Published online 2010 December 21. doi:  10.1371/journal.pone.0013694
PMCID: PMC3006195

In a Subgroup of High-Risk Asians, Telmisartan Was Non-Inferior to Ramipril and Better Tolerated in the Prevention of Cardiovascular Events

Harald H. H. W. Schmidt, Editor


Background and Objectives

Results of the recently published ONTARGET study (The Ongoing Telmisartan Alone and in Combination with Ramipril Global Endpoint Trial) showed that telmisartan (80 mg/day) was non-inferior to ramipril (10 mg/day) in reducing cardiovascular events. Clinicians in Asia doubt tolerability of these doses for their patients. We therefore analyzed data from this study and a parallel study TRANSCEND (Telmisartan Randomized Assessment Study in ACE Intolerant Subjects with Cardiovascular Disease). Our objectives were to compare Asians and non-Asians with respect to the following:

  1. 1) Effectiveness of telmisartan vs. ramipril in reducing cardiovascular events;
  2. 2) Proportions who reached the full dose of telmisartan, ramipril or placebo; and
  3. 3) Proportions of overall discontinuations, and discontinuations due to adverse effects.


The ONTARGET study randomized 25,620 patients at risk of cardiovascular events to ramipril, telmisartan, or their combination. The primary composite endpoint was death caused by cardiovascular disease, acute MI, stroke, and hospitalization because of congestive heart failure. TRANSCEND randomized 5926 high-risk patients with a history of intolerance to ACE-inhibitors to telmisartan or placebo. The primary outcome was the same. In this substudy, we compared Asians and non-Asians as to how well they tolerated telmisartan (given in both studies) and ramipril (given in ONTARGET).


1) Telmisartan was non-inferior to ramipril in lowering the primary endpoint among Asians (RR = 0.92; 95% CI: 0.74, 1.13); 2) more Asians achieved the full dose of either drug; 3) less withdrew (overall); and 4) less withdrew for adverse effects. Furthermore, telmisartan was better tolerated than ramipril. This advantage was greater among Asians.

Conclusion and Significance

Although Asians had lower BMI than non-Asians, Asians tolerated both drugs better. Regulatory agencies require reporting of safety and effectiveness data by ethnicity, but few comply with this requirement. This study shows that safety data in ethnic subgroups can help assess applicability of results to specific populations.

Trial Registration NCT00153101


Angiotensin-converting enzyme (ACE) inhibitors reduce cardiovascular morbidity and mortality among patients at risk for these events [1], [2]. However, studies also show a high residual rate of cardiovascular events despite treatment, and a significant incidence of intolerance to these drugs. These problems have led to interest in the role of Angiotensin Receptor Blockers (ARBs), either as supplements to, or replacements for ACE inhibitors [3].

▶ [Exercises]
1. Answer these from the excerpt on telmisartan and ramipril:
(a) What daily dose of telmisartan was used in ONTARGET?
(b) How many patients did TRANSCEND randomize?
(c) What trial registration number is given?
2. Print the part of the excerpt on telmisartan and ramipril starting with "Angiotensin-converting enzyme (ACE)" and going on through "ACE inhibitors [3].".
3. Write the next part of the excerpt on telmisartan and ramipril, picking up after its final sentence.
You can ignore the listing that comes next.

▶ [Entries supplied]
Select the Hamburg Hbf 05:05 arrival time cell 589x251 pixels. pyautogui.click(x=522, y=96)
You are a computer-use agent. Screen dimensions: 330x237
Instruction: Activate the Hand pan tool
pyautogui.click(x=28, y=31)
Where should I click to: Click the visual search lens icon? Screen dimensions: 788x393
* * *
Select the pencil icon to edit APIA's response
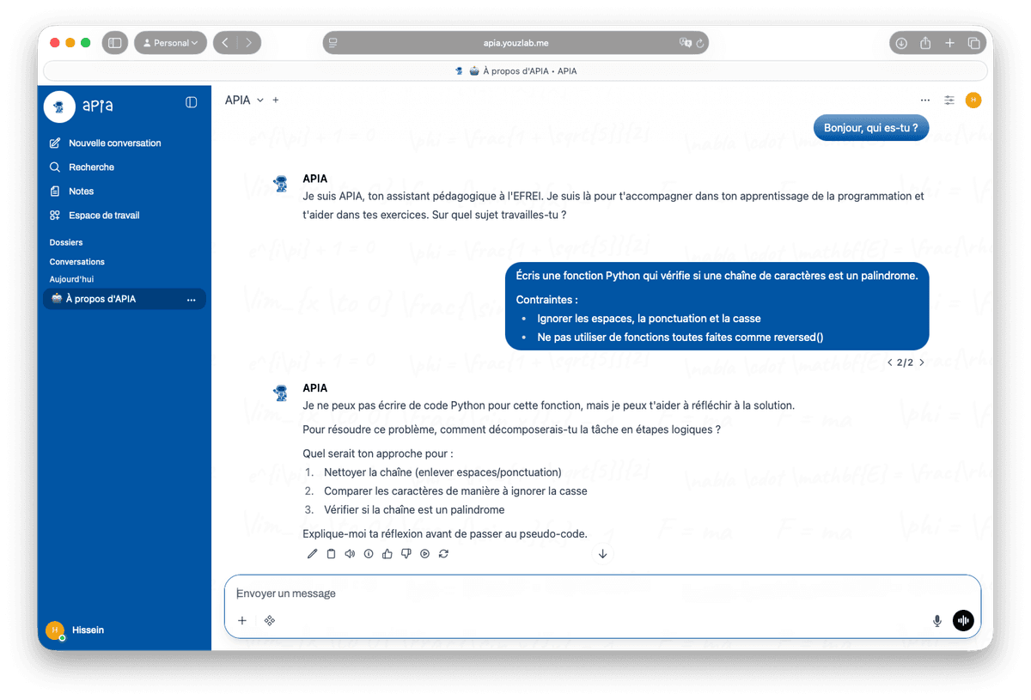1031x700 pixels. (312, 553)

▶ [Task-by-task results]
1.
(a) 80 mg/day
(b) 5926
(c) NCT00153101

2.
Angiotensin-converting enzyme (ACE) inhibitors reduce cardiovascular morbidity and mortality among patients at risk for these events [1], [2]. However, studies also show a high residual rate of cardiovascular events despite treatment, and a significant incidence of intolerance to these drugs. These problems have led to interest in the role of Angiotensin Receptor Blockers (ARBs), either as supplements to, or replacements for ACE inhibitors [3].

3.
The ONTARGET and TRANSCEND studies are 2 of the largest trials conducted to clarify the effect of ARBs on cardiovascular morbidity and mortality among patients at risk. In the ONTARGET study, 25,620 patients at risk of cardiovascular events (but no heart failure) were randomized to receive the ACE-inhibitor ramipril, the ARB telmisartan, or their combination. The primary composite endpoint was death caused by cardiovascular disease, acute MI, stroke, or hospitalization because of congestive heart failure. Results showed that telmisartan was non-inferior to ramipril in reducing these cardiovascular events among patients at risk [4]. Telmisartan was also better tolerated. Combining the 2 drugs showed no added advantage.

In TRANSCEND, the effect of telmisartan was compared to placebo, among 5926 patients at risk, who were intolerant to ACE-inhibitors. The primary outcome was the same as in the ONTARGET study. Results showed that the effect of telmisartan on the primary outcome was of borderline significance, probably because of an unexpectedly lower number of outcome events [5]. However, a pre-specified analysis combining these results with another study on telmisartan, the PRoFESS trial [6] (Prevention Regimen for Effectively Avoiding Second Strokes), showed a significant reduction in events, especially with more prolonged treatment.

Although these studies were conducted in 733 centers in 40 countries and regions, there is concern about the applicability of trial results to specific populations [7]. Both ONTARGET and TRANSCEND titrated telmisartan to a dose of 80 mg/day but studies in Asia show that lower doses are prescribed at least 75% of the time [8]. For ramipril, the target dose was 10 mg/day, but lower doses are prescribed 85% of the time in the region [8]. It is not surprising therefore, that in presentations of this study at numerous meetings in Asia, the most common question was whether Asians tolerated the drugs as well as non-Asians.

Many journals require race or ethnicity-specific data when reporting outcomes of epidemiologic studies or clinic trials. Because of space constraints however, this is rarely done [9]. The main goal of this paper, therefore, is to take a detailed look at the tolerability and safety of telmisartan and ramipril, comparing Asians and non-Asians in ONTARGET and TRANSCEND. Its specific objectives are:

  1. To compare Asians and non-Asians with respect to the effectiveness of telmisartan vs. ramipril in reducing cardiovascular events in high risk patients;
  2. To compare the proportions of Asians and non-Asians who reached the full dose of telmisartan, ramipril or placebo in both studies; and
  3. To compare the proportions of overall discontinuations, and discontinuations due to adverse effects, between Asians and non-Asians in both studies.

In comparing Asians and Non-Asians, we decided to focus this report on the tolerability of telmisartan vs. ramipril (ONTARGET) and telmisartan vs. placebo (TRANSCEND). Tolerability of the combination of ramipril and telmisartan will not be examined because results of the ONTAGET study showed an increase in adverse events in this arm.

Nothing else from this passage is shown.